La Euro Beach Soccer League es mucho más que una competición continental: es el motor que ha convertido Europa en el principal rival de Brasil en el panorama mundial del fútbol playa. Su formato de circuito con múltiples sedes y su nivel competitivo creciente han generado una cultura del fútbol playa en Europa que hoy produce algunos de los mejores jugadores del mundo.
El formato de circuito
La EBSL funciona de manera diferente a muchas competiciones continentales tradicionales. En lugar de un único torneo concentrado en una sede y fecha, es un circuito de torneos disputados a lo largo de la temporada en distintas ciudades y playas de Europa. Las selecciones participantes compiten en cada etapa del circuito, acumulando puntos que determinan la clasificación general.
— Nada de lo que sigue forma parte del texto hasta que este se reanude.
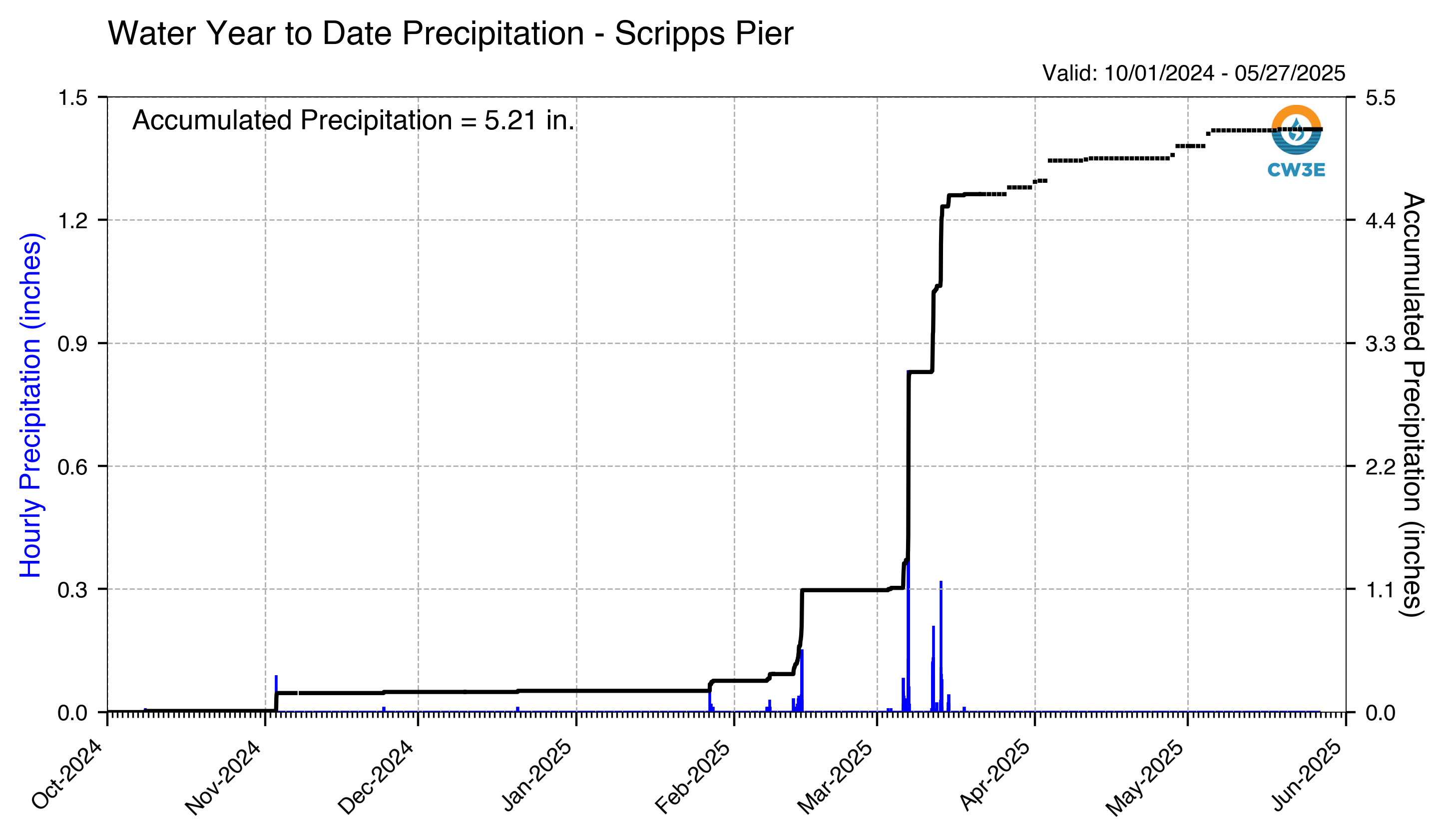Click the chart title 'Water Year to Date Precipitation'

[346, 33]
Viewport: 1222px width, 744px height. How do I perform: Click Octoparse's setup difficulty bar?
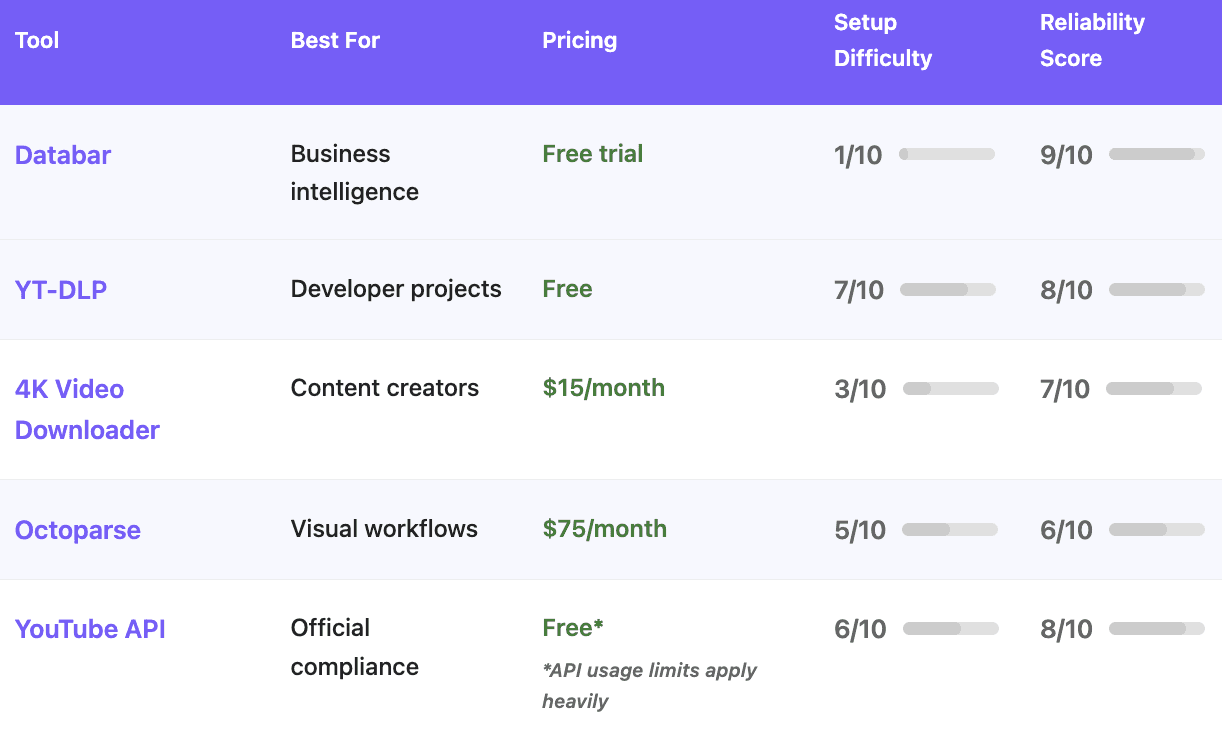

Este formato tiene varias ventajas: proporciona a los jugadores un gran número de partidos de alto nivel a lo largo de la temporada (fundamental para el desarrollo técnico), lleva el fútbol playa a distintos países europeos generando afición local, y mantiene el interés mediático durante varios meses en lugar de concentrarlo en una sola semana de torneo.
Las potencias europeas
España ha sido una de las selecciones dominantes de la EBSL desde sus inicios. Con una liga nacional de fútbol playa bien estructurada y una cantera de jugadores formados en el deporte desde jóvenes, los españoles han ganado la EBSL en múltiples ocasiones y han producido figuras internacionales de primer nivel.
Portugal, con jugadores como el legendario Madjer, ha sido otro de los grandes de la competición europea. La tradición futbolística portuguesa, combinada con el clima y la cultura de playa del país, ha generado jugadores de altísimo nivel técnico que han brillado tanto en la EBSL como en el Mundial.
Rusia, Italia y Suiza completan el grupo de las grandes potencias europeas, con victorias en la EBSL y presencias constantes en las fases finales del torneo. Francia y Ucrania han sido también selecciones competitivas en el circuito.
El impacto en el nivel global
La EBSL ha tenido un efecto directo en el nivel global del fútbol playa. Antes de que existiera un circuito europeo estructurado, las selecciones del continente llegaban a los torneos mundiales con mucha menos experiencia competitiva que Brasil. La EBSL cambió esa ecuación: los europeos comenzaron a jugar más partidos de calidad, los jugadores mejoraron más rápido y las selecciones empezaron a competir de igual a igual con Brasil en los Mundiales.
La victoria de España en el Mundial de 2006 y la de Suiza en 2017 no pueden entenderse sin el papel que la EBSL tuvo en el desarrollo de esas selecciones. Es la competición que convirtió a Europa en continente productor de campeones mundiales de fútbol playa.